Newton's Third Law and Work Done on a Body

Question

Say I push a box with a constant force $F$ causing a displacement $d$. So magnitude of work done by me on the box is $W=Fd$, and the kinetic energy gained by the box is $W$. But according to N3L, the box exerts an equal and opposite force $F$ on me, but since I am moving opposite to direction of force exerted by box, the box does $-W$ work on me, but does this mean that the box gains even more work $W$, and I am losing more energy equal to $W$? But that is paradoxical as I only applied force $F$ along displacement $d, and my interpretation leads to me constantly losing energy and unintentionally doing more work because of N3L. How does this make sense?
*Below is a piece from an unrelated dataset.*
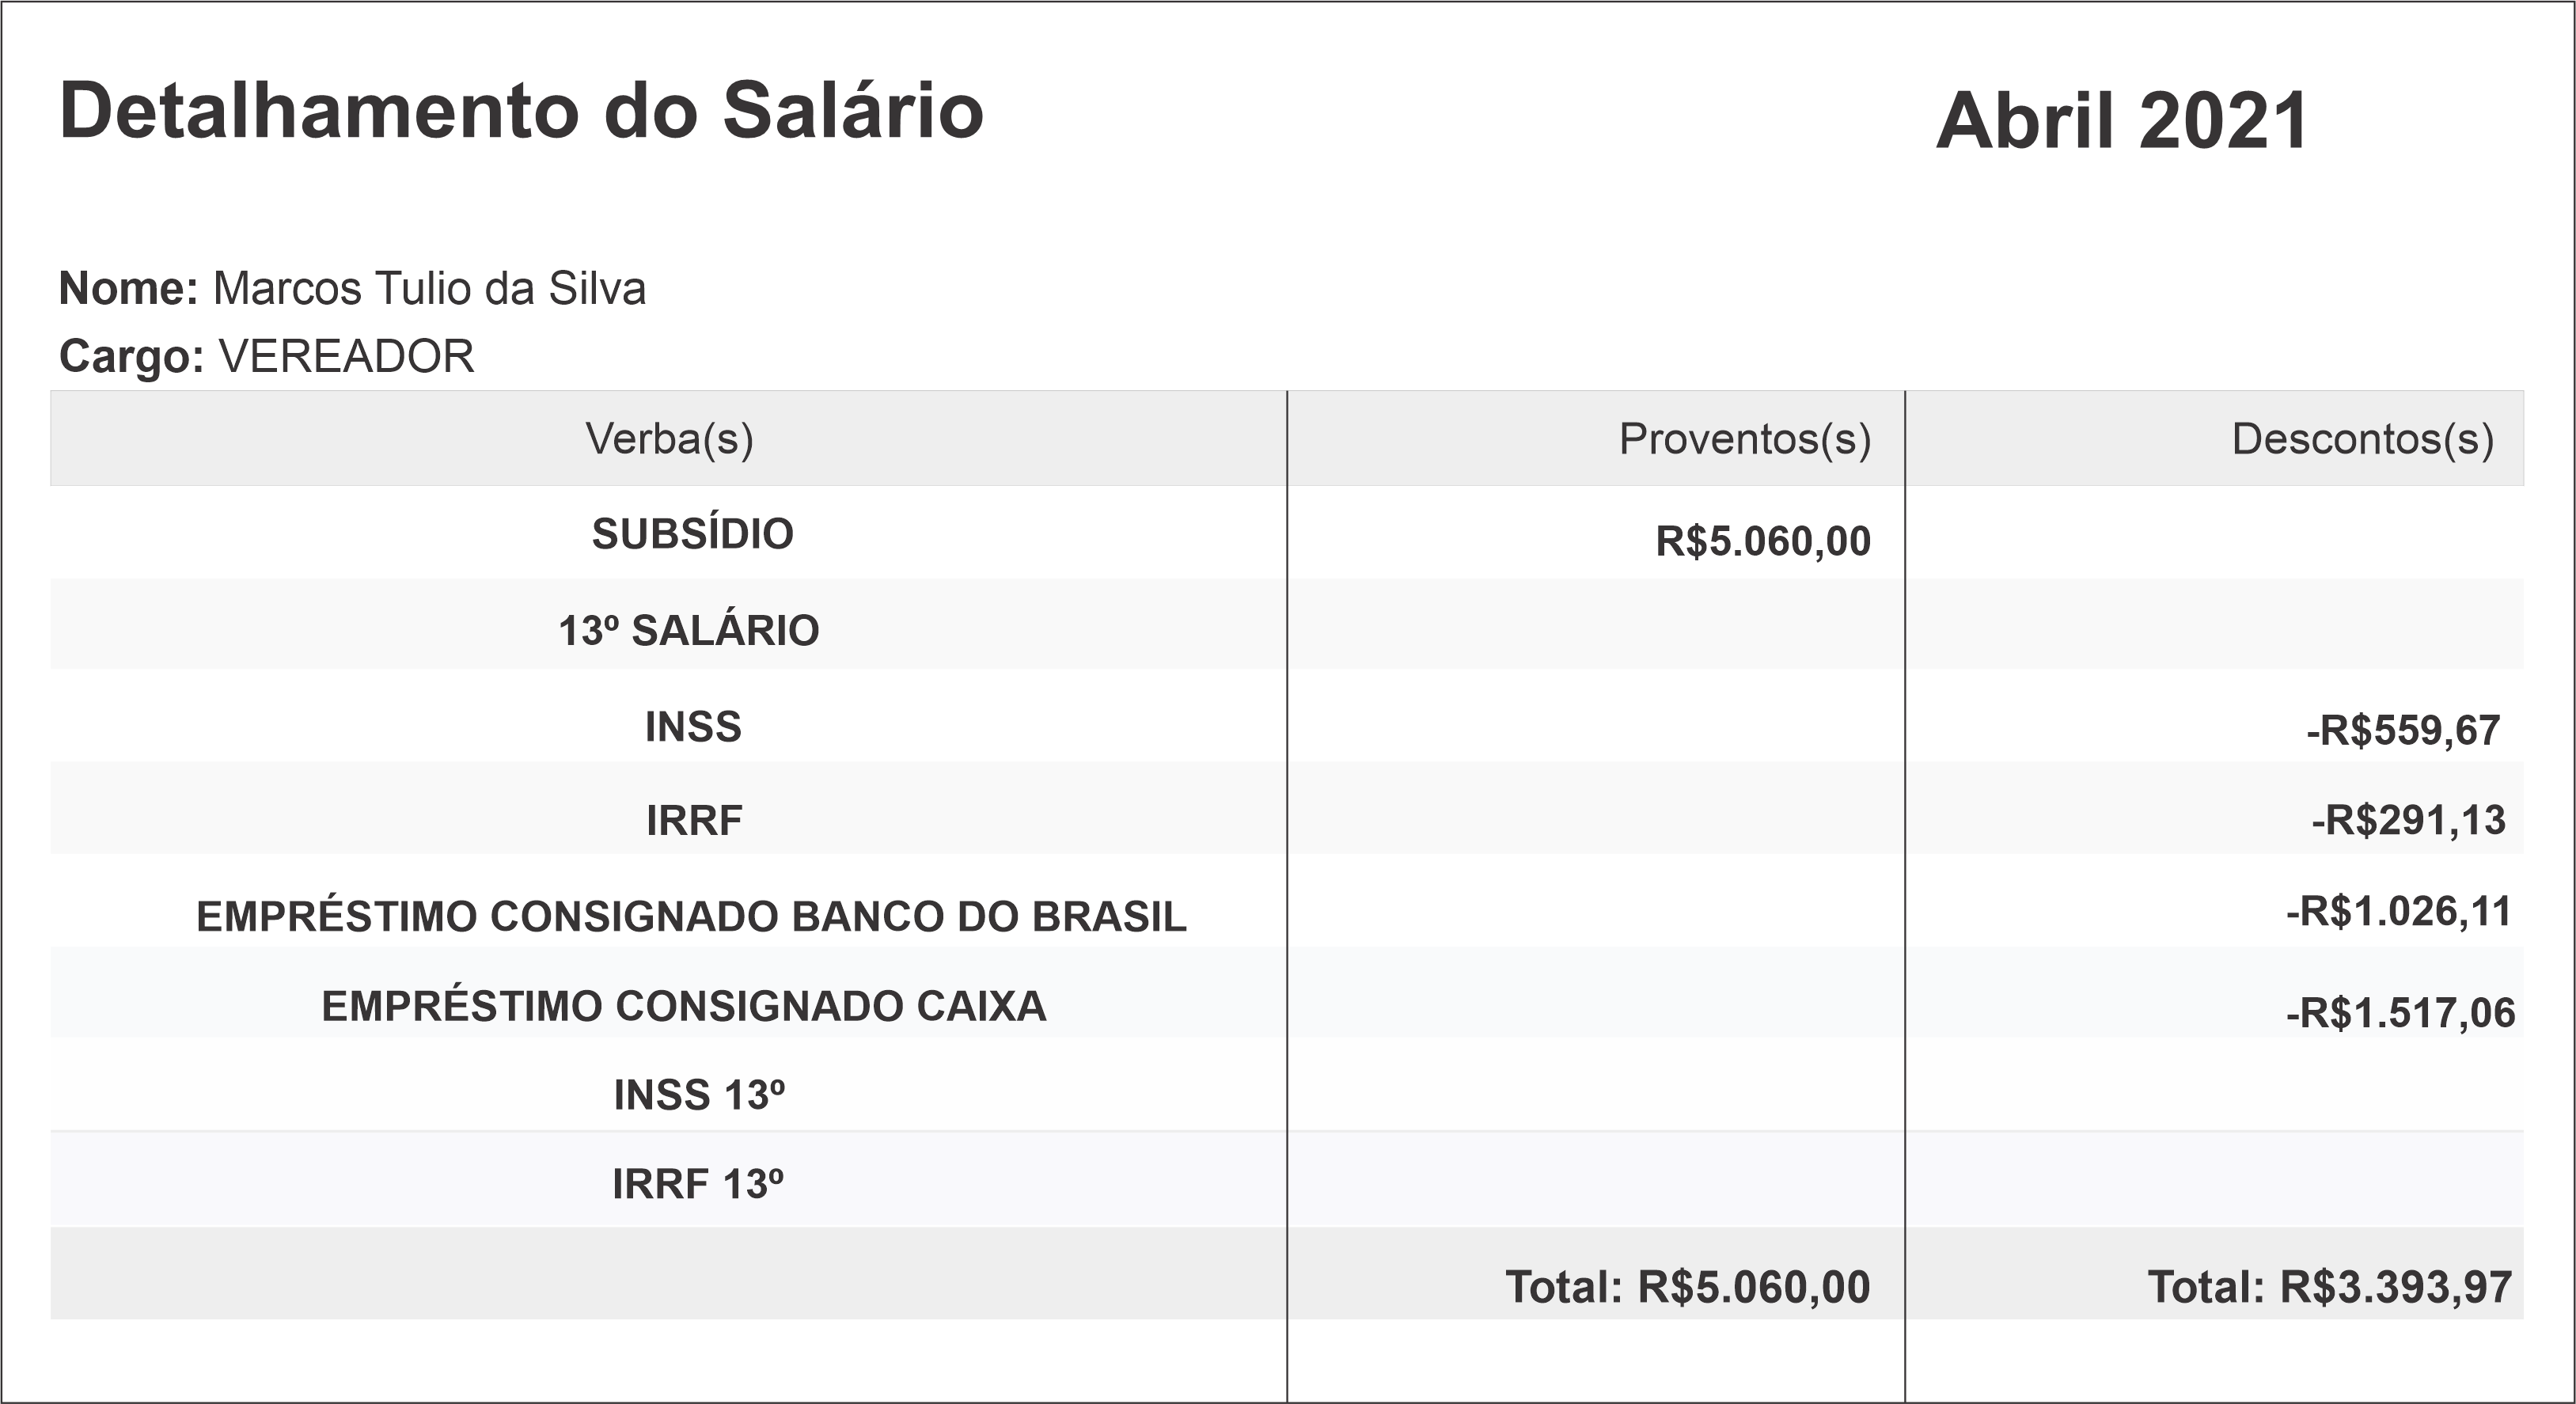This screenshot has width=2576, height=1404.
Task: Click the Descontos total R$3.393,97
Action: click(x=2329, y=1288)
How should I treat Newton's third law in this context?

Answer 1

Only forces on a body determine the work done on the body. In your case, work done on the box depends on the force applied to the box by you. For your case, the reaction force is not on the box, it is on you and has nothing to do with the work done on the box. The work done on you depends on all the forces acting on you, including the force from the ground on you when you push the box. Work is not stored in the system, it is energy applied that changes the kinetic energy of the system.

Answer 2

You do work W on the box and the box does work -W on you. That much is true. It is also true that the total work done on the system consisting of you plus box is $W_{total}=W+(-W)=0$.

In some respects work and energy resemble money. Say you borrow \$10 from me. If your reasoning holds, then I should expect you to pay me back \$20.